═════ Kutipan Dokumen ═════
“Bila kita melihat tembok yang kokoh, terbayang bahwa dia terdiri atas susunan batu bata. Namun, sebenarnya, batu bata yang terbaik pun tidak akan bisa membentuk dinding yang kokoh tanpa semen yang merekatkannya. Kualitas dari adukan semen itu sangat penting bagi kekuatan tembok. Thomas Malone, profesor di MIT pernah melakukan penelitian mengenai kecerdasan kolektif untuk melihat faktor yang paling signifikan berpengaruh pada kelompok yang sukses dalam melakukan pemecahan masalah,” Murdiono mengawali obrolan usai menghadiri sarasehan tentang ilmu pegetahuan dan teknologi di bidang pembangunan di sebuah hotel terkemuka.
Dalam penelitian itu, tambah dia, mereka menemukan, ternyata IQ bukanlah pembeda utama kesuksesan kelompok dalam berinovasi atau pun memecahkan masalah. Beberapa karakteristik yang konsisten pada kelompok-kelompok yang sukses dalam berinovasi ternyata dapat digolongkan dalam tiga hal.
“Pertama, setiap orang dalam kelompok memiliki waktu berbicara yang kurang lebih sama. Hal itu bukan berarti waktu pembicaraan dialokasikan dengan sengaja, tetapi mengacu pada tidak adanya individu yang mendominasi pembicaraan karena merasa dirinya yang paling superior. Juga tidak ada individu yang menjadi pendengar pasif saja karena merasa inferior. Semua orang berkontribusi dan semua pendapat dihargai.”
“Yang kedua ?” tanya Abraham.
“Yang kedua, individu-individu dalam kelompok tersebut ternyata memiliki kepekaan yang lebih tinggi untuk merabarasakan suasana hati rekan kerjanya. Mereka lebih peka dalam mengenali kebutuhan rekan kerjanya dan memiliki skor yang cukup tinggi dalam skala empati pada tes yang diberikan.”
═════ Petikan Data ═════
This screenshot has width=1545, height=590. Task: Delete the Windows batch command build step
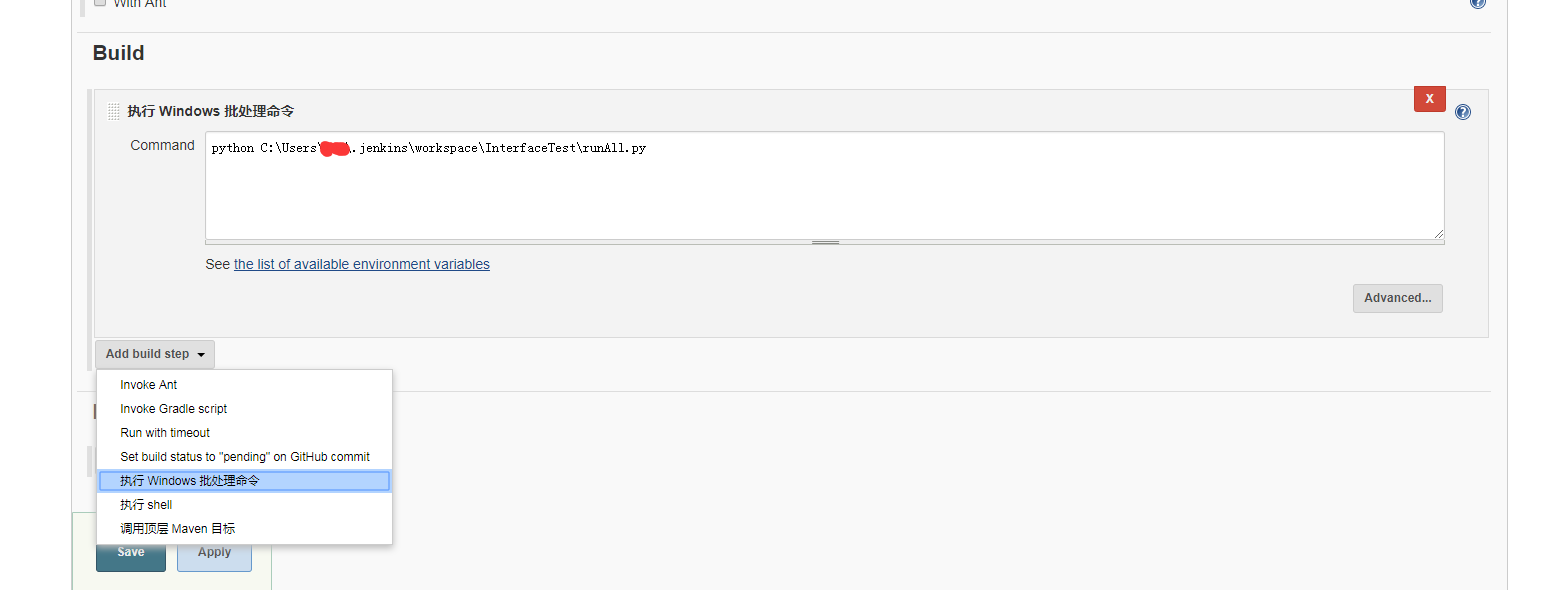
═════
__Soal Latihan 1__: Berdasarkan teks tentang kecerdasan kolektif, mengapa kualitas adukan semen sangat penting bagi kekuatan tembok? Jawab dalam satu sampai tiga kalimat.
__Soal Latihan 2__: Dalam teks tentang kecerdasan kolektif, apa yang ternyata bukan pembeda utama kesuksesan kelompok dalam berinovasi atau memecahkan masalah?
__Soal Latihan 3__: Tolong lanjutkan teks tentang kecerdasan kolektif mulai dari kalimat sesudah kalimat terakhirnya.

__Jawaban Benar 1__: Batu bata yang terbaik pun tidak akan bisa membentuk dinding yang kokoh tanpa semen yang merekatkannya. Karena itu, kualitas adukan semen sangat menentukan kekuatan tembok.

__Jawaban Benar 2__: IQ.

__Jawaban Benar 3__:
“Yang ketiga?” Gufron ganti melontarkan pertanyaan.
“Ketiga, ternyata kelompok yang sukses, selalu memiliki lebih banyak perempuan sebagai anggotanya,”
“Lho,…… kok bisa,” kata Abraham dan Gufron hampir bersamaan.
“Hal ini menunjukkan bahwa mereka lebih terverifikasi dan juga kemungkinan berkontribusi terhadap nilai tes empati yang lebih tinggi. Melalui penelitian ini, kita melihat ” semen perekat” yang mendukung kekuatan kelompok adalah rasa saling percaya akan kepedulian satu sama lain yang membentuk ikatan sosial yang kuat di antara anggota kelompok. Kita menyadari bahwa solusi bisa datang dari rekan kerja kita. Sehingga, semua pendapat patut didengar,” kata Murdiono.
Ikatan sosial yang kuat ini, tambah Murdiono, tidak berarti bahwa proses diskusi akan berjalan mulus tanpa konflik. Konflik tetap mungkin terjadi. Namun, dengan ikatan sosial yang kuat, tidak ada agenda pribadi yang disembunyikan oleh para individu. Setiap orang berfokus pada penyelesaian masalah.
Bukan sibuk menunjuk siapa penyebab masalah. Konflik yang terjadi adalah konflik kreatif yang berfokus pada solusi. Kesulitan yang dihadapi salah satu pihak dianggap sebagai masalah bersama. Sehingga setiap orang berusaha berkontribusi dengan kekuatannya masing-masing.
“Boleh dong, kelompok kita masuk ke dalam kelompok ini,”nyeletuk Adi dan Agam.
“Bisa jadi. Karena kelompok yang memiliki ikatan sosial yang kuat seperti yang kita miliki ini dapat disebut memiliki modal sosial (social capital) yang mumpuni untuk menghasilkan sense of belonging dan rasa aman dalam kelompok. Dengan modal ikatan sosial yang kuat, orang dengan mudah minta pertolongan. Saling menolong sering terlihat sepele dan tidak penting dalam bisnis. Padahal, tim yang peduli dan memiliki kebiasaan saling tolong menolong, tidak akan membiarkan temannya mengalami masalah atau terpojok sendiri. Betul nggak !”
“Hmmmmmm……..Benar juga ya,” kata mereka sambil manggut-manggut. (DDJP/stw)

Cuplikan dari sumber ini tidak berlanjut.